### WORK TO COMPLETE
In the answer, each line must appear exactly as in the records, and no picture may appear.

### Dataset items
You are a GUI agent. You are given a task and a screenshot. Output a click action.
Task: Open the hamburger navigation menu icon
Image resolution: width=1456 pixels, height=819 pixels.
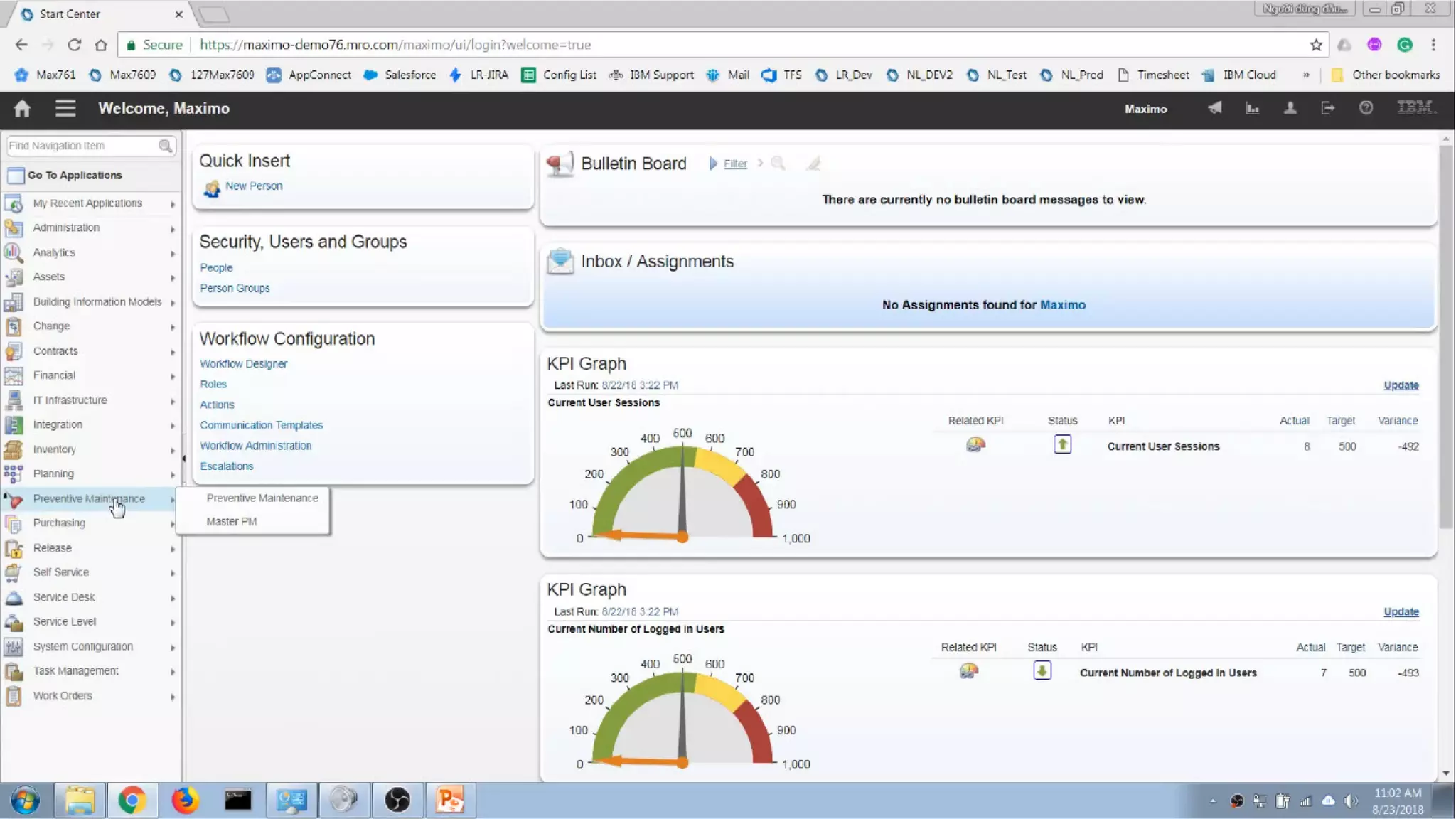(65, 108)
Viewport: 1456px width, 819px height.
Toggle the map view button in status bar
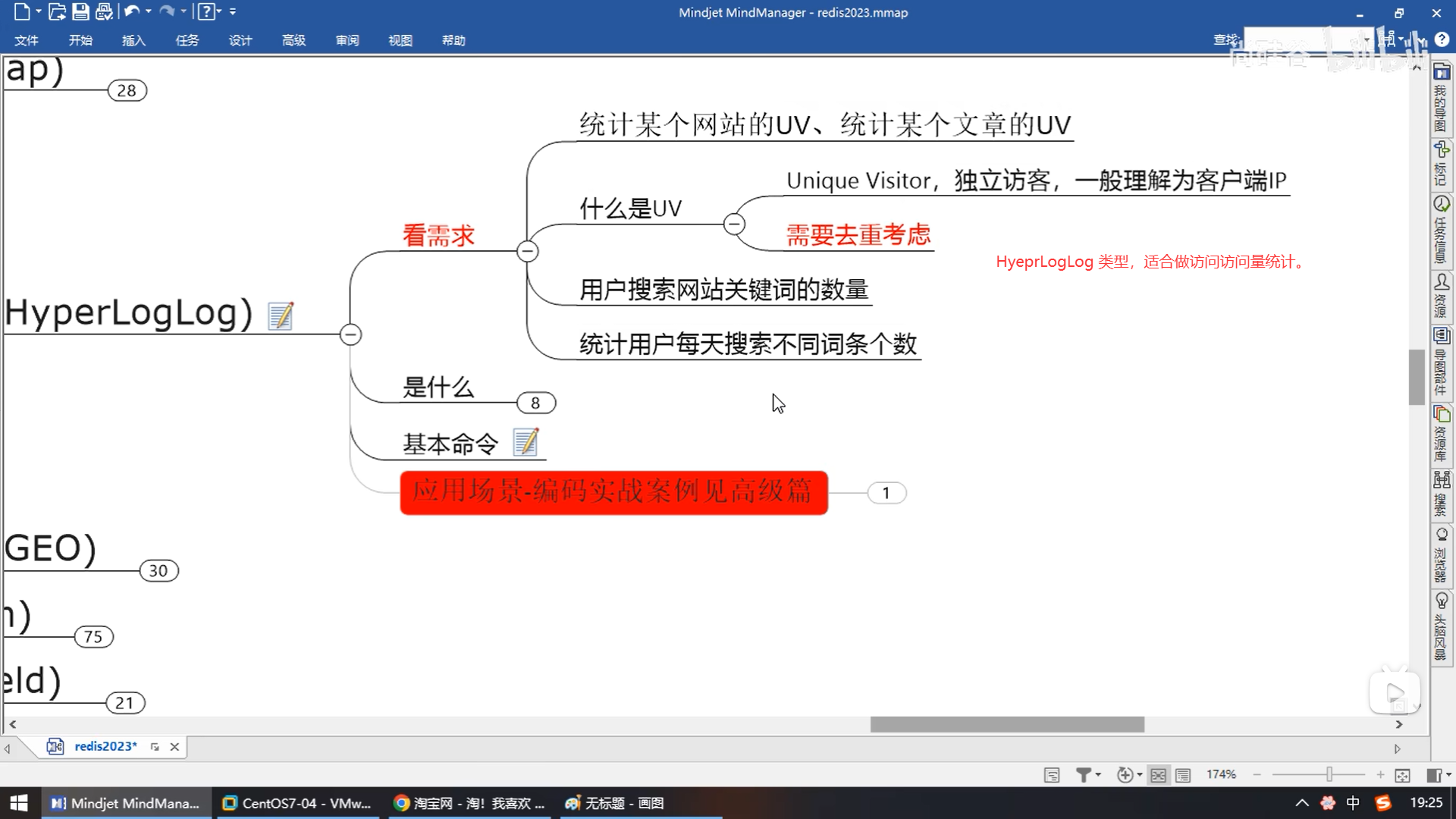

### TASK RESPONSE
You are a GUI agent. You are given a task and a screenshot. Output a click action.
Task: Open the hamburger navigation menu icon
Image resolution: width=1456 pixels, height=819 pixels.
(65, 108)
Viewport: 1456px width, 819px height.
Toggle the map view button in status bar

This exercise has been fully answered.